Emirates EK 977 flight from Dubai lands on time at 8:35 pm. Immigration is swift and rather uneventful. The building basically looks like every slightly overcrowded airport in the world, although the signs are in Farsi adds a little adventourism for those like me who are completely ignorant of the language. “Of course there is no blood fountain.” I am a little disappointed. I’d expected more history. Predominant color: chocolate.

Standing at the baggage claim, there is only one piece of luggage on the whole carousel at a time. I feel like I am trapped in a performance by Santiago Sierra. Nobody else seems to notice. Fortunately, many women in Iran smoke. Stepping out of Mehrabad, I bum a cigarette. Immediately a number of husky-voiced women organize a prepaid taxi ride for me to the overrated Esteghlal Hotel in the swanky northern part of Tehran.

Next morning, I wisely downgrade myself several stars to the “legendary” (as Lonely Planet calls it) Hotel Naderi (see page 96) in southern Tehran for the remainder of my stay.

When I leave Tehran in early May, my Iran Air flight IR 655 departs from the newly opened Imam Khomeini International Airport. Construction of the airport started before the revolution.
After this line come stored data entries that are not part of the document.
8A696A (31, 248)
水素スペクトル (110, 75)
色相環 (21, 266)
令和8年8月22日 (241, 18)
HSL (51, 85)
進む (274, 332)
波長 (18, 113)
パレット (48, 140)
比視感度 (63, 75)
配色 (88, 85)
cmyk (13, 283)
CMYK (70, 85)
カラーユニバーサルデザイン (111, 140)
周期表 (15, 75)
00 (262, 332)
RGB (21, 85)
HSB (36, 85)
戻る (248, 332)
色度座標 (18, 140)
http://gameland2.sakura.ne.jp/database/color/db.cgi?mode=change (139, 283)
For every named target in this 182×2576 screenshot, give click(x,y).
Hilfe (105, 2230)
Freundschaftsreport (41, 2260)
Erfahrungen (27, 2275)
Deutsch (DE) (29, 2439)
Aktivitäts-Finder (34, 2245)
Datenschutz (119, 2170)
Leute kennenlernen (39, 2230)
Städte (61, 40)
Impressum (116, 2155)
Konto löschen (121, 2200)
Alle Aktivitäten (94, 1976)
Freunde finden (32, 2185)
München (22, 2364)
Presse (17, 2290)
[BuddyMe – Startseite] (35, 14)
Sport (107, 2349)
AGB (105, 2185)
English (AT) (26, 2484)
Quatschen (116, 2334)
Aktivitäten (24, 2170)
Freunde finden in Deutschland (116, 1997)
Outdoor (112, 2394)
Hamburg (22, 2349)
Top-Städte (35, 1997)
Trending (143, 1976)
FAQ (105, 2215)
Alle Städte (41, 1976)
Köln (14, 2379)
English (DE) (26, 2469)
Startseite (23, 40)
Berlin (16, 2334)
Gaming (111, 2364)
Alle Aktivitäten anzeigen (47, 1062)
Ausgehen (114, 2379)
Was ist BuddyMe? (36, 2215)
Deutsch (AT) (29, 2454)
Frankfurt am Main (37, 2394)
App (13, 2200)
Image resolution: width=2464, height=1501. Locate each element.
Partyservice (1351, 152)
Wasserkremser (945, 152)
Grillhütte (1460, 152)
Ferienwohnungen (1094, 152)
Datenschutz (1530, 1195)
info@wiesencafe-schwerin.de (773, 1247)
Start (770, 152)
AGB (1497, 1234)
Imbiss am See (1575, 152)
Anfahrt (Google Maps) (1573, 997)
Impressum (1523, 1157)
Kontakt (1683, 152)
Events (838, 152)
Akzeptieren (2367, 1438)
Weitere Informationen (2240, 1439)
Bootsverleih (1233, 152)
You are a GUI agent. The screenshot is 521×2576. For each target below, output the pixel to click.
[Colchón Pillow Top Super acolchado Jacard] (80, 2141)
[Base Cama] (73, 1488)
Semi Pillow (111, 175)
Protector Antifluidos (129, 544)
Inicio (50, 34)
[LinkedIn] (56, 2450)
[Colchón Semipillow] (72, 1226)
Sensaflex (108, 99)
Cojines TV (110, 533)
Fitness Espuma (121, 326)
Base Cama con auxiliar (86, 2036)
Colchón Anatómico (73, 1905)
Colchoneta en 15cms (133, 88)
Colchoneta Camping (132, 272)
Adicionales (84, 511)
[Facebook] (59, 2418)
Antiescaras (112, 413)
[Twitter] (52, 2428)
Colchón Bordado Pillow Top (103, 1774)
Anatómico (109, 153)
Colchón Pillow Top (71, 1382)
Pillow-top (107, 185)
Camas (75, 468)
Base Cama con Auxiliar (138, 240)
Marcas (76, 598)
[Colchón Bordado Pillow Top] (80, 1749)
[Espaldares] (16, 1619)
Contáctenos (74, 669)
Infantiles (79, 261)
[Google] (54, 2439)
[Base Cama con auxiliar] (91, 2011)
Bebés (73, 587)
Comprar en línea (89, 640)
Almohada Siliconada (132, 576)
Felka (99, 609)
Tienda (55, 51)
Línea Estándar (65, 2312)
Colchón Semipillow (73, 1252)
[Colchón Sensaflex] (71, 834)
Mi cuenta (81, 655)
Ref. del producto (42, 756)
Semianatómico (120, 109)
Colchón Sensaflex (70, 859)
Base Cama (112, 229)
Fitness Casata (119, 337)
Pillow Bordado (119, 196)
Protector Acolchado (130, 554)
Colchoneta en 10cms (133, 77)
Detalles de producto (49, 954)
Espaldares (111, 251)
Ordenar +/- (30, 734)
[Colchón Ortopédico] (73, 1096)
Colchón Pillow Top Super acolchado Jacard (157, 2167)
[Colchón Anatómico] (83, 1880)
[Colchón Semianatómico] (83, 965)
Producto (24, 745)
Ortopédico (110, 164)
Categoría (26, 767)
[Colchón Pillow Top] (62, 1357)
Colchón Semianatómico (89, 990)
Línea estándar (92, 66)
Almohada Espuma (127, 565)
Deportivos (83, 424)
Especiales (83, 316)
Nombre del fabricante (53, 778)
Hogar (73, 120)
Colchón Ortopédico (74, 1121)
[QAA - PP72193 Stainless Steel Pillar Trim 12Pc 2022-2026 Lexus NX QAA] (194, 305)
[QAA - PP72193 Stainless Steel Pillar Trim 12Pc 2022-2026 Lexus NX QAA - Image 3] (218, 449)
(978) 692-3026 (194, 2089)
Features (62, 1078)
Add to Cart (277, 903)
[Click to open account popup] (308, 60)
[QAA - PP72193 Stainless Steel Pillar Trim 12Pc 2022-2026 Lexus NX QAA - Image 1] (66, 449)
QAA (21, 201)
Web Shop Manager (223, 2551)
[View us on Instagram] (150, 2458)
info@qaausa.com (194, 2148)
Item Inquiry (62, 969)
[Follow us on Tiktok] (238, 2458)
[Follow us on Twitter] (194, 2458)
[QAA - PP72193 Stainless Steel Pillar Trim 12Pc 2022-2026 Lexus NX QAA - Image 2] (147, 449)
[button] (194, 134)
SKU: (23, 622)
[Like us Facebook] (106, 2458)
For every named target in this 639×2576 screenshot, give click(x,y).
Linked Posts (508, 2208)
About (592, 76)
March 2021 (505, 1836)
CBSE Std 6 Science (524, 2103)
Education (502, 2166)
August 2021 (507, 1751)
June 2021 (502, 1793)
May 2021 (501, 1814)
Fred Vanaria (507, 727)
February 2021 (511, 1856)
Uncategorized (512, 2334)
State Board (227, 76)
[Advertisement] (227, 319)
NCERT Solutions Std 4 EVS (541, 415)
IKIA was supposed to open on February 1, 2004, marking the twenty-fifth anniversary of the return of Imam Khomeini from his exile in Paris.

He arrived at Mehrabad in a chartered Air France plane. In my memory of that 1979 event, a bearded man in an oversized coat walked down the stairs of some plane and greeted people in a Pope-like manner. He reminded me of Santa Claus. I was told that he tortured people who drank Coca Cola. (I was also told that if you put meat into Coca-Cola for a day, it would disintegrate. I became a vegetarian.)

Anyway: The opening of Imam Khomeini International is postponed to May 8, 2004. Then the Turkish-Austrian construction company TAV is asked to withdraw all staff and equipment from the airport. The government will not allow foreigners to run it. There are allegations that TAV has links to Israel. Rumors, misplaced economic protectionism and national pride boil into a sticky gunk of cause and effect. TAV clears the airport, but the Iranian Armed Forces seize the airport on May 8 anyway. By then TAV has invested over $14 million in the project. Foreign investors agree that Iran is an unreliable business partner.

After a number of rescheduled openings, the “soft” opening in May 2005 goes widely unnoticed. My flight is one of the first ever to leave. Nobody in Tehran can tell me where the airport is located or how long it takes to get there. Iranians have buried the Imam Khomeini Airport far south in the depths of their subconscious.

When I ask the receptionist at Hotel Naderi, David, where the new airport is, he offers me a piece of baguette with his mother’s apricot jam. “It is better.” He then calls a cab. It is now four hours before my departure. The cab driver strides into the lobby. David translates. “He doesn’t know where the airport is.” Let’s look at a map. “He doesn’t have one.” Extended gestures, unhappy faces. “If the traffic is bad, it will take three hours.” I do not want to miss my plane. “Don’t worry, he’s a good driver,” I am assured.

There are no traffic jams, and the driver knows very well where he is going. I hope it is Imam Khomeini Airport. The Peykan taxi speeds down the Southern Qom Highway, out of the city and toward a barren landscape. My fingers are sticky with apricot jam.

Twenty minutes later, we arrive. There is no one around except for a couple of bored military people. My driver plunks my suitcase down, and off he goes. I am the only passenger in this vast aerodrome. First impression: 80 percent Kuala Lumpur Airport, 10 percent TESCO supermarket Bangkok, 5 percent computer simulation of IKIA, 4 percent former Munich Airport Riem and 1 percent Dubai Airport. Predominant color: lettuce. Again, everything feels like a set. Contrary to the organic realism of Mehrabad Airport, I feel like I’m trapped in a huge Andreas Gursky photograph.

An hour later, the only check-in counter opens for Iran Air flight IR 655. As I pass through immigration, the security personnel proudly work the brand new X-ray machines. I am thirsty. The cafes will open “soon,” the staff reassures me, possibly even this year. Now, the soda pumps are disconnected, wires hang from the ceiling, and the empty shelves of the vast duty-free megastore are gaping, waiting to be filled with Toblerones and Ray Bans. Huge blank billboards force you to come up with your own slogan. Smiling, I close my eyes and try to think of one.